━━━ Material supplied ━━━
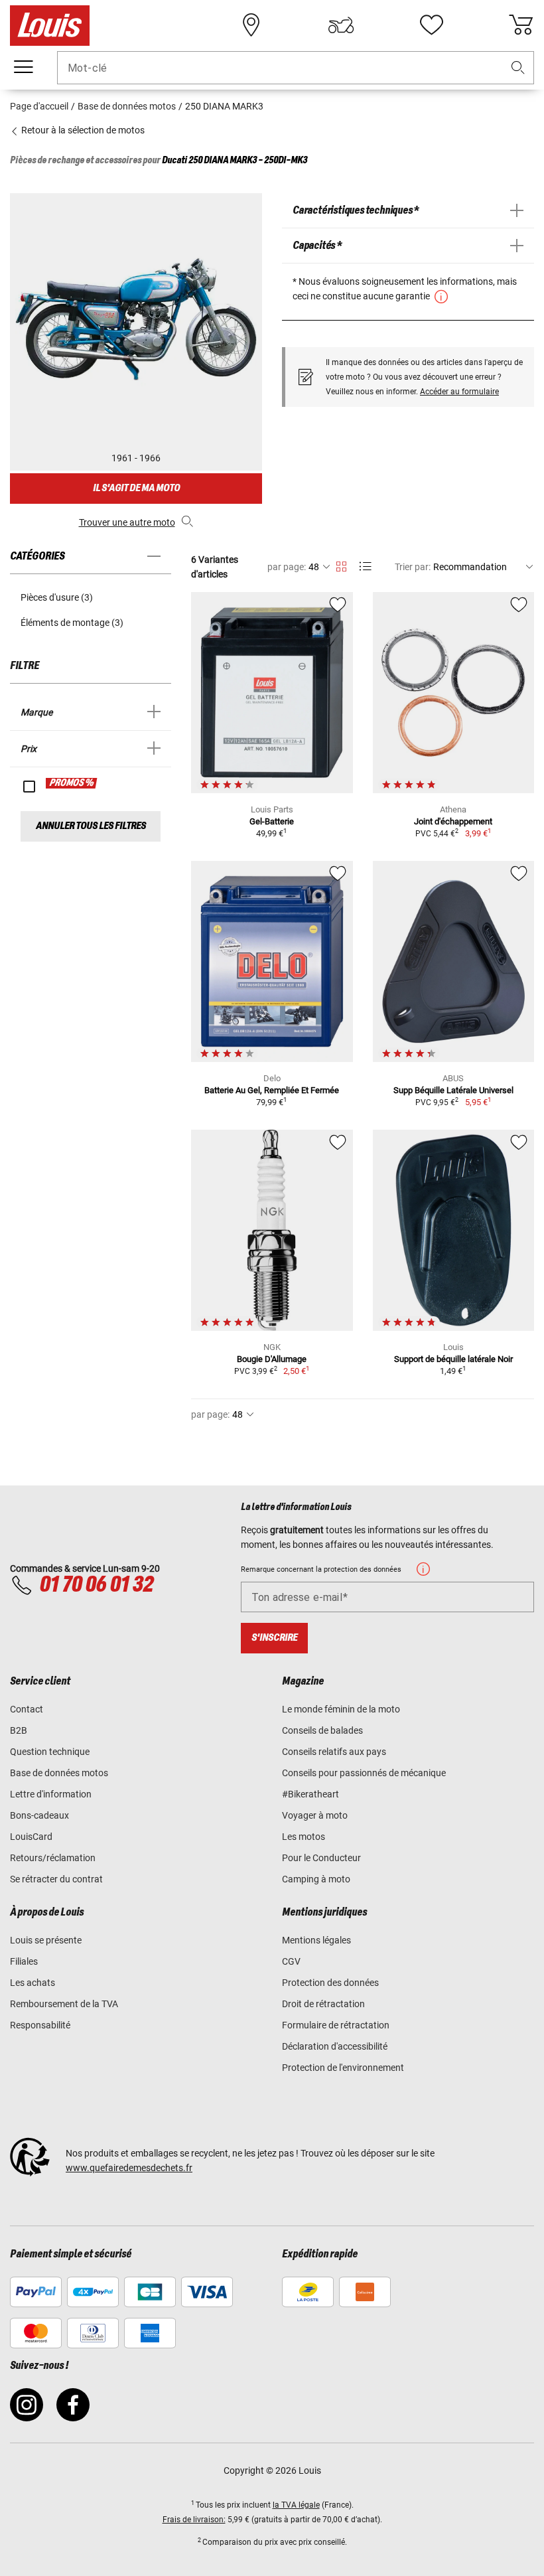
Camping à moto (316, 1879)
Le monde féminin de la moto (341, 1709)
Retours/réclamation (53, 1858)
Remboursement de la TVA (64, 2004)
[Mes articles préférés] (431, 25)
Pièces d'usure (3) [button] (57, 597)
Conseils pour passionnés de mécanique (364, 1773)
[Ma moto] (341, 25)
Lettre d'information (51, 1794)
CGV (291, 1961)
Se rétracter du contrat (56, 1879)
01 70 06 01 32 (96, 1585)
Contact (26, 1709)
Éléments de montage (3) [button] (72, 622)
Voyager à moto (315, 1815)
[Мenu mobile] (23, 67)
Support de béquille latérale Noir (453, 1359)
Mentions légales (316, 1940)
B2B (18, 1730)
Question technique (50, 1751)
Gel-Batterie (271, 821)
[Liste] (365, 566)
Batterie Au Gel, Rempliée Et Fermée (271, 1090)
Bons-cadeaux (39, 1815)
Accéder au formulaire (459, 391)
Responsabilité (40, 2025)
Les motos (303, 1836)
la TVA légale (296, 2505)
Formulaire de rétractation (335, 2025)
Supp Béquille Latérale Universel (453, 1090)
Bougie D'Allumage (271, 1359)
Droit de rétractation (323, 2004)
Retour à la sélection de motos (82, 130)
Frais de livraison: (194, 2519)
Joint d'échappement (453, 821)
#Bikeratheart (310, 1794)
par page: (286, 567)
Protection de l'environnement (343, 2067)
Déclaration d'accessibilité (334, 2046)
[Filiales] (251, 25)
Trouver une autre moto (127, 522)
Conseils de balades (322, 1730)
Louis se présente (46, 1940)
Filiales (24, 1961)
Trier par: (413, 567)
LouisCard (31, 1836)
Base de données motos (59, 1773)
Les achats (32, 1982)
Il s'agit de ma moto (136, 488)
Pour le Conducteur (321, 1858)
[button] (518, 68)
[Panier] (521, 25)
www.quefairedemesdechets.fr (129, 2167)
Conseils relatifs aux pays (334, 1751)
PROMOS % (72, 783)
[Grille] (341, 564)
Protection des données (330, 1982)
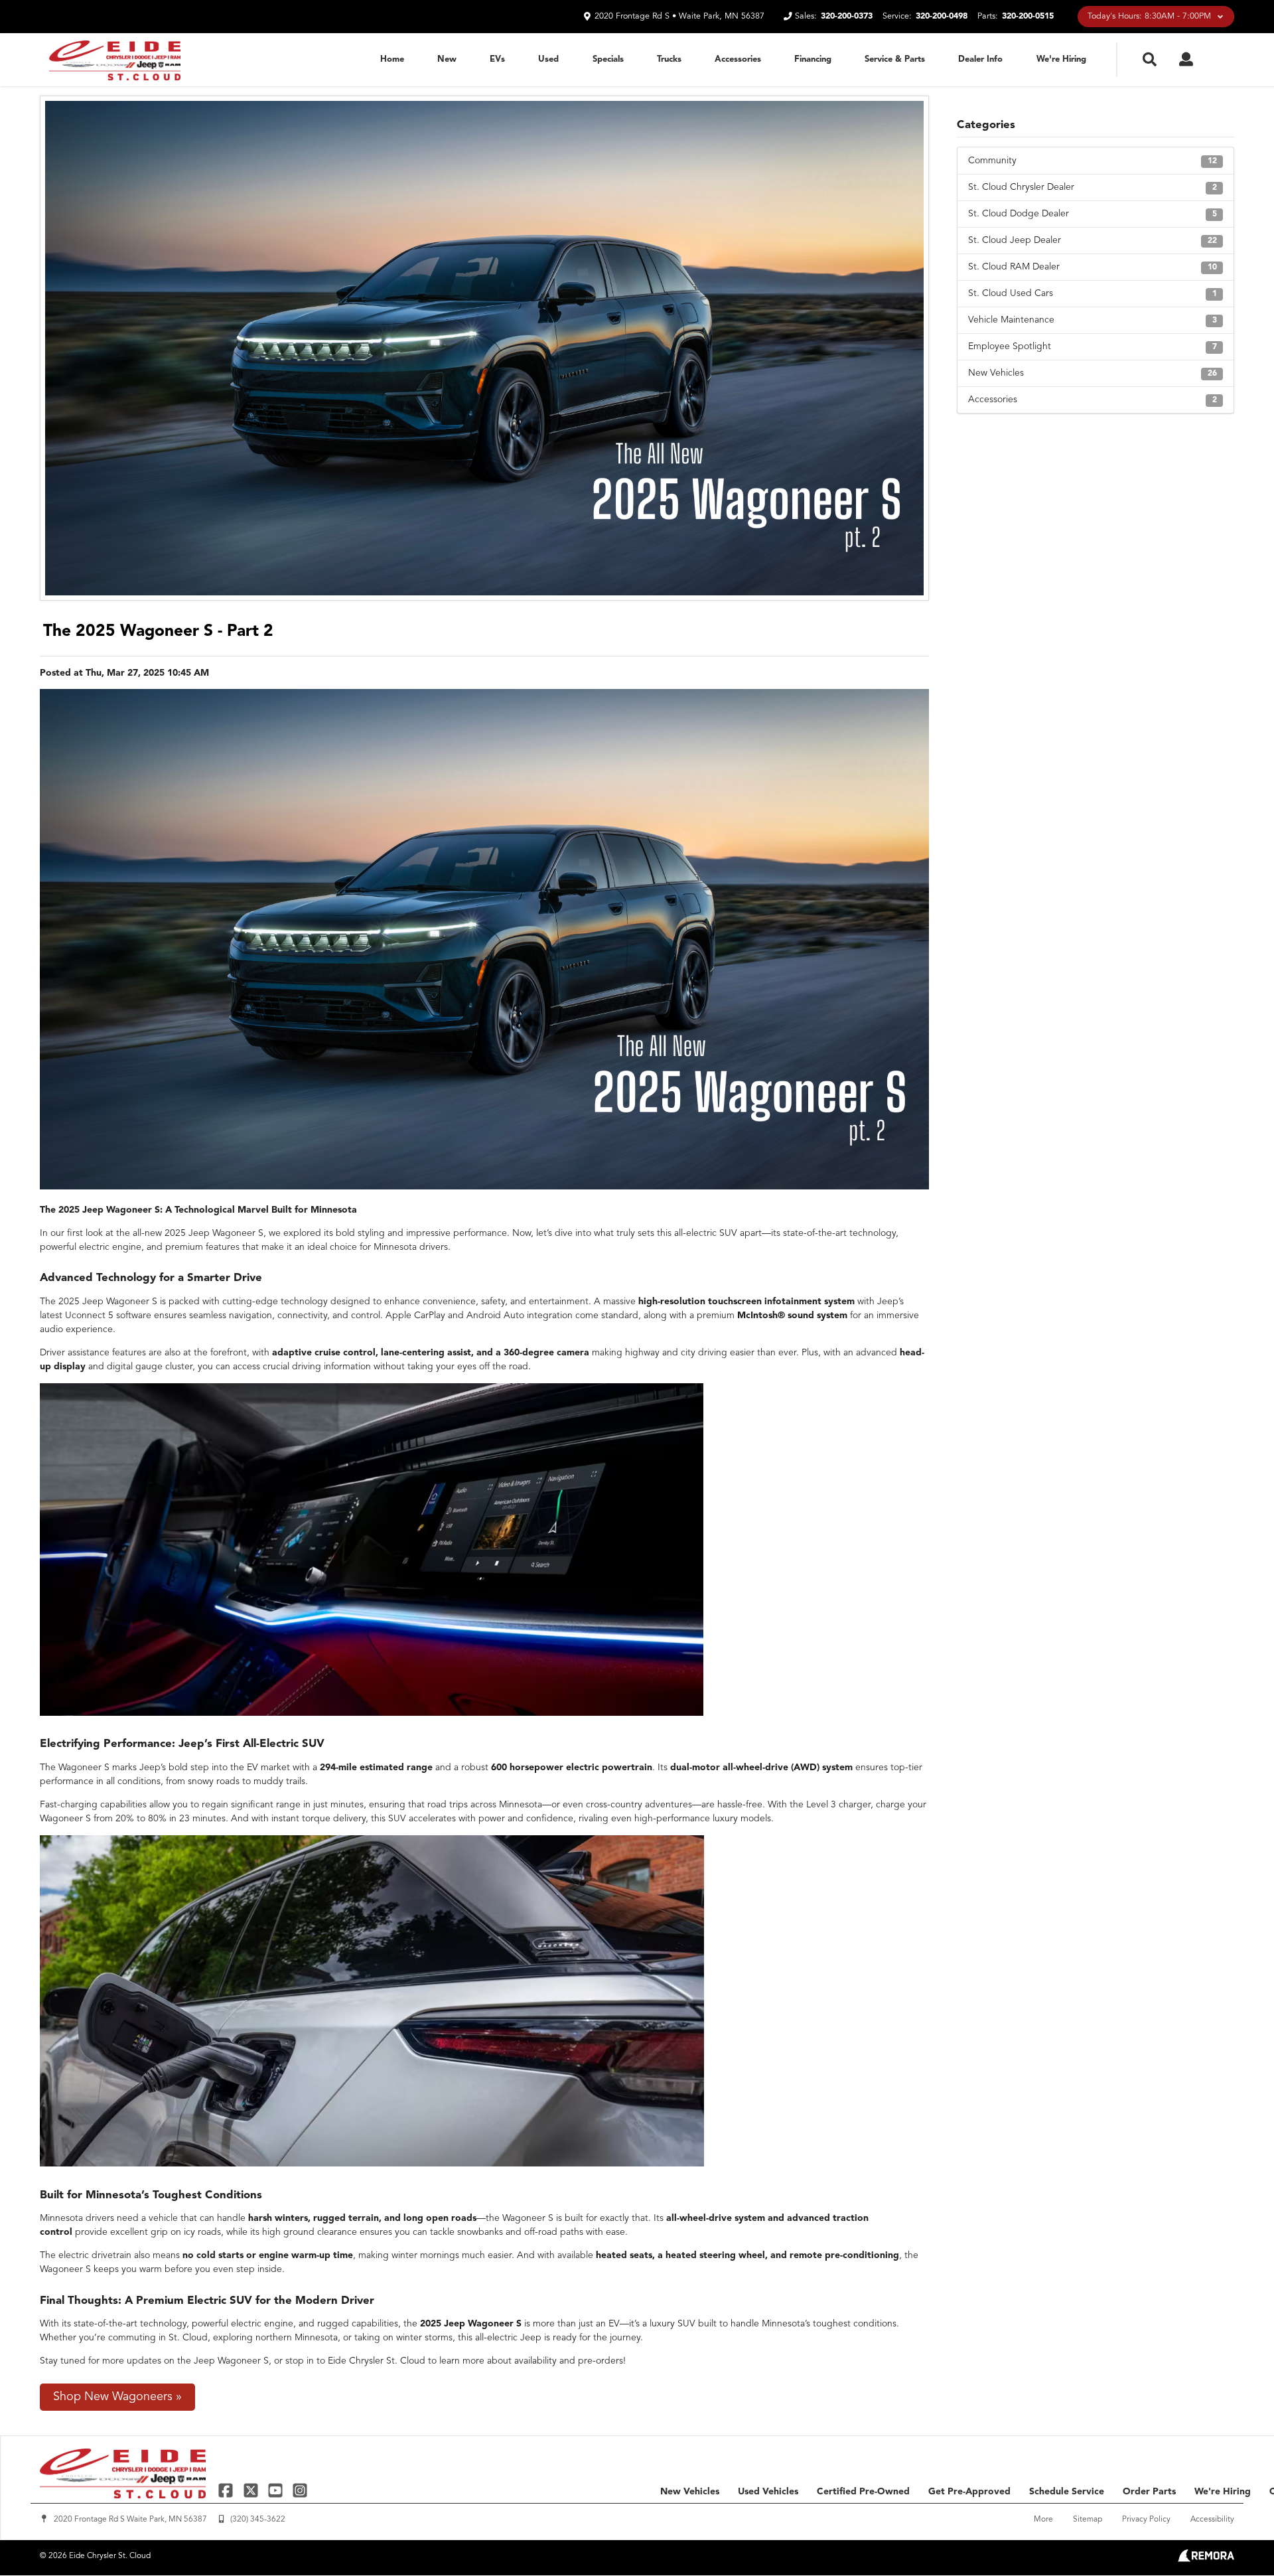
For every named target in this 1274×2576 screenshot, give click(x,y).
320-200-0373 (847, 16)
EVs (497, 59)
━━━
What the exercise asks.
From the listing above, return the lines starting at the one with "Contact (26, 1709)" and ending at the one with "Supp Béquille Latérale Universel (453, 1090)", both kept, exactly as they appear and nothing more.

Output below.
Contact (26, 1709)
Éléments de montage (3) [button] (72, 622)
Voyager à moto (315, 1815)
[Мenu mobile] (23, 67)
Support de béquille latérale Noir (453, 1359)
Mentions légales (316, 1940)
B2B (18, 1730)
Question technique (50, 1751)
Gel-Batterie (271, 821)
[Liste] (365, 566)
Batterie Au Gel, Rempliée Et Fermée (271, 1090)
Bons-cadeaux (39, 1815)
Accéder au formulaire (459, 391)
Responsabilité (40, 2025)
Les motos (303, 1836)
la TVA légale (296, 2505)
Formulaire de rétractation (335, 2025)
Supp Béquille Latérale Universel (453, 1090)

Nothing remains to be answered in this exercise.